Non è stato un semplice giro di incontri di rientro dalle ferie, ma una vera e propria accelerazione per avviare il congresso regionale del Pd e, subito dopo, ufficializzare la corsa di Roberto Fico alla guida del centrosinistra per le prossime regionali. Sullo sfondo, l’intesa ormai definita per affidare a Piero De Luca la segreteria campana del partito, con l’avallo diretto del governatore Vincenzo De Luca. Un assetto che, nelle intenzioni del presidente, rappresenta la miglior garanzia per portare avanti i progetti e le opere già avviate.

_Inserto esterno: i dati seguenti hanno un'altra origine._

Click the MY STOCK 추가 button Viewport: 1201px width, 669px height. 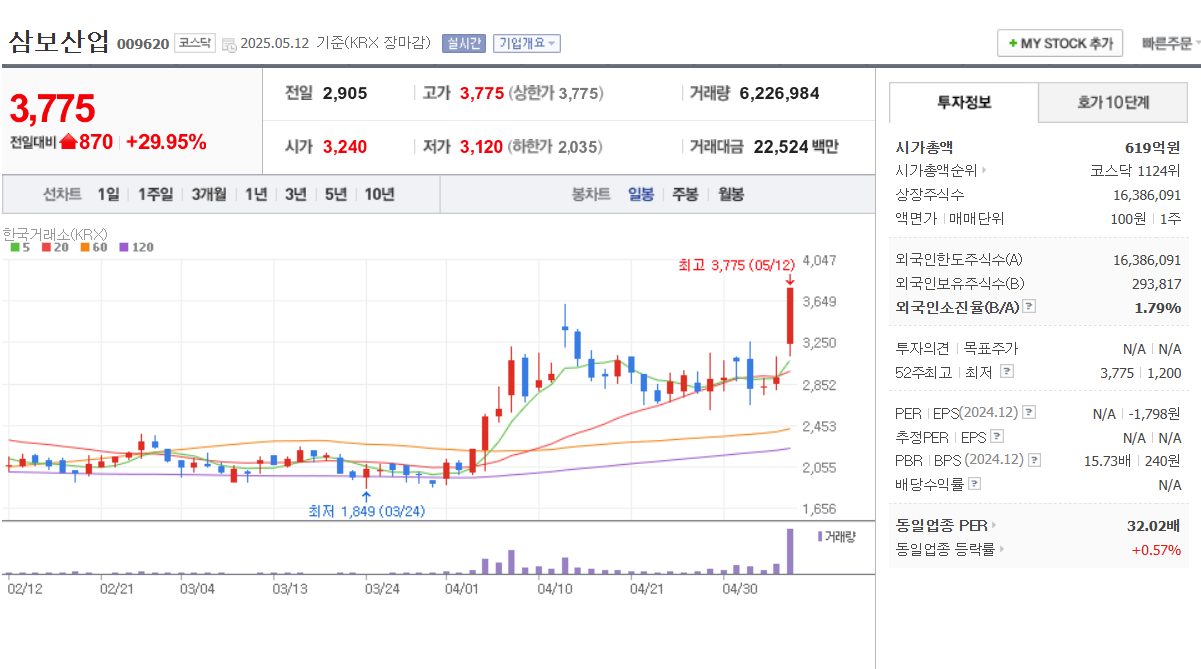point(1060,43)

Ieri – secondo la ricostruzione de Il Mattino – il commissario regionale Antonio Misiani è arrivato a Napoli all’alba, iniziando una serie di colloqui: prima con il capogruppo regionale Mario Casillo e il segretario provinciale Peppe Annunziata, poi – dopo pranzo – con il sindaco Gaetano Manfredi, con lo stesso Fico e con Nello Mastursi, storico collaboratore del governatore.

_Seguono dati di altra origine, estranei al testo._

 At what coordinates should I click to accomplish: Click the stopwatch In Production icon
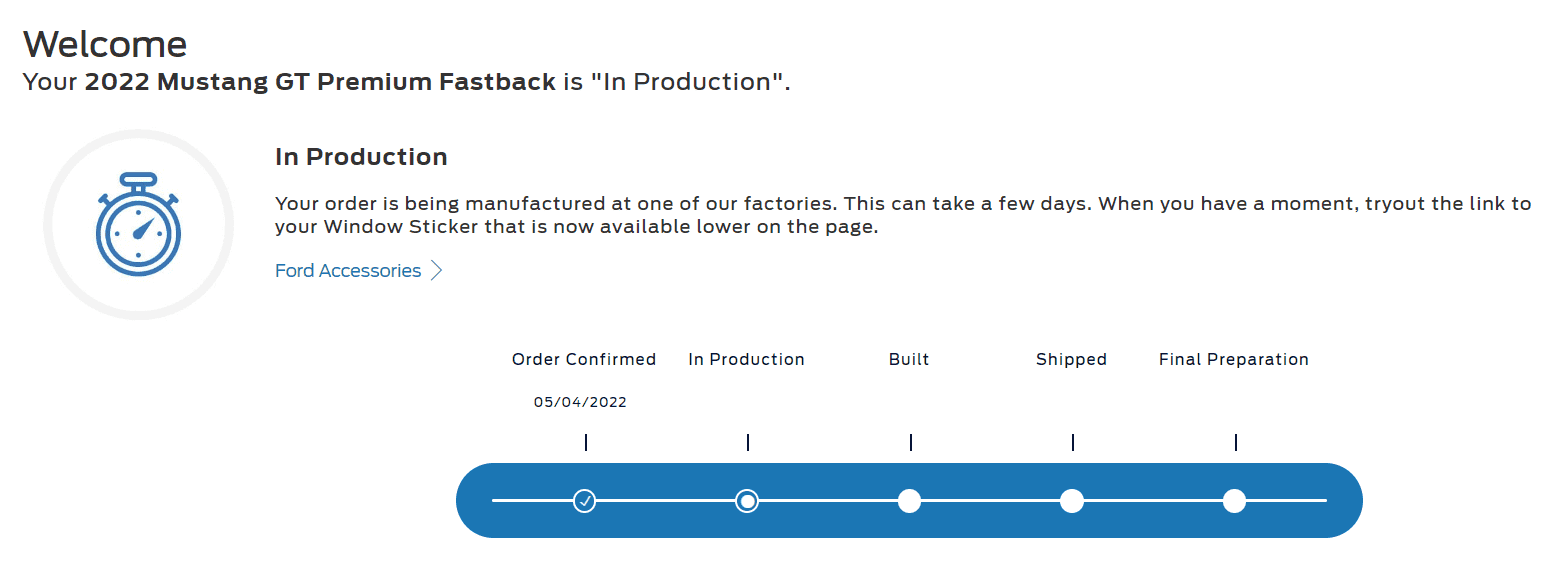[138, 223]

MANFREDI PREME PER L’INVESTITURA DI FICO
L’incontro più lungo è stato quello con il primo cittadino di Napoli, che ha chiesto di accelerare i tempi per l’investitura ufficiale di Fico. L’idea è di annunciarla pochi giorni dopo la convocazione del congresso, senza attendere il voto degli iscritti previsto per l’ultimo weekend di settembre, così da evitare lo slittamento dovuto alle festività di San Gennaro e San Matteo. Manfredi, considerato il garante dell’alleanza per conto di Conte e Schlein, spinge per dare subito al candidato la possibilità di lavorare su un programma concreto per la Campania, dopo settimane dominate da dispute interne al Pd.

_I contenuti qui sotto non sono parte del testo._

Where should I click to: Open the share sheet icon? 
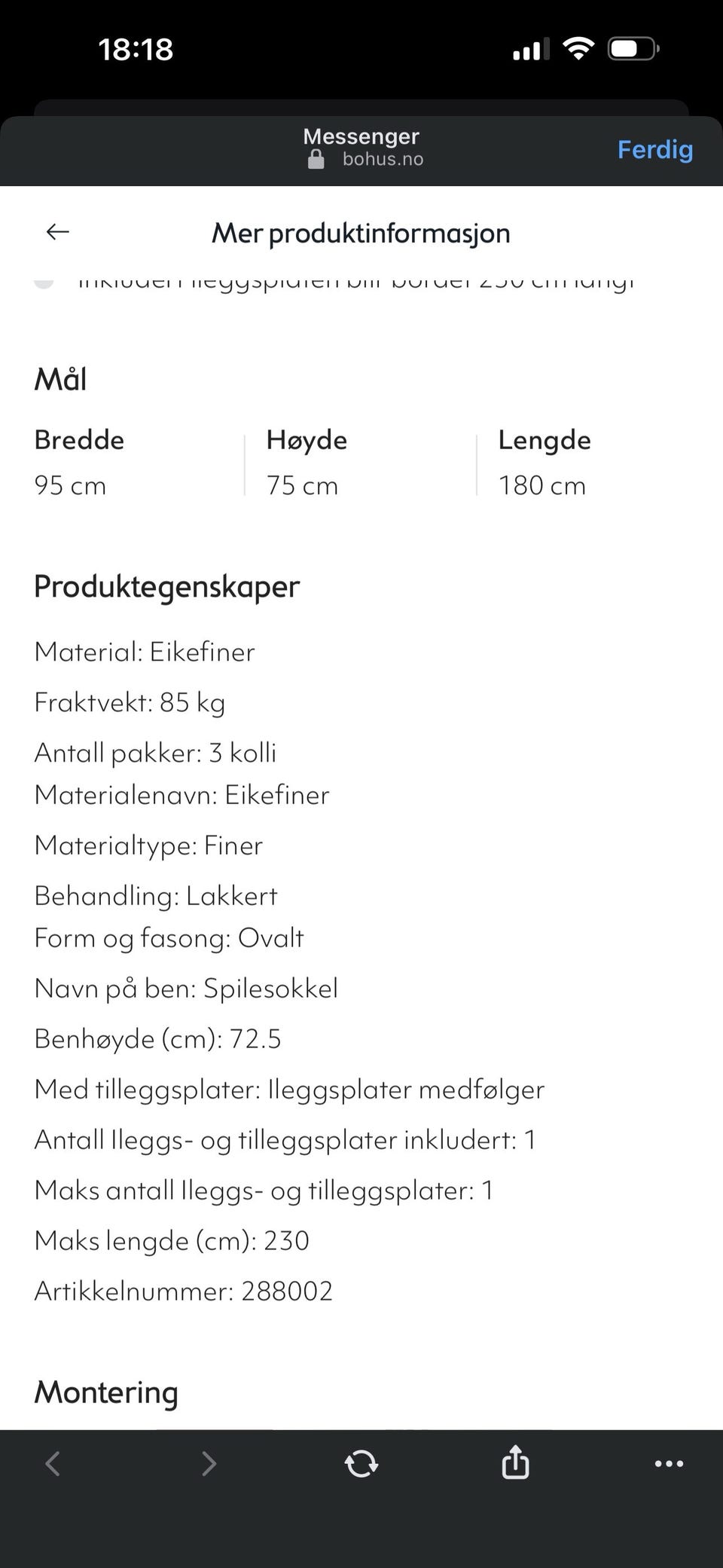tap(515, 1463)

INTESA SU PIERO DE LUCA, MA LA SINISTRA DEM FRENA
Misiani e Mastursi hanno discusso anche della segreteria regionale: per il commissario, l’accordo su Piero De Luca è chiuso. Restano però le resistenze della sinistra dem guidata da Marco Sarracino e Sandro Ruotolo, entrambi vicini a Schlein, che temono uno sbilanciamento interno.
PROSSIMI PASSI E TEMPI STRETTI
Con Casillo e Annunziata, Misiani ha affrontato le questioni organizzative: nuovo regolamento, collegi provinciali, commissione elettorale. Potranno votare solo gli iscritti certificati al 2024. Intanto Fico, candidato “in pectore”, continua la sua campagna sul territorio in attesa del via libera ufficiale da Conte e Schlein. Il via dovrebbe arrivare subito dopo l’indizione del congresso, come concordato anche con i deluchiani, inizialmente favorevoli a un percorso più lungo.
Per il governatore, avere il figlio alla guida del Pd campano è la condizione chiave per assicurarsi che il futuro esecutivo regionale non interrompa il programma decennale avviato a Santa Lucia.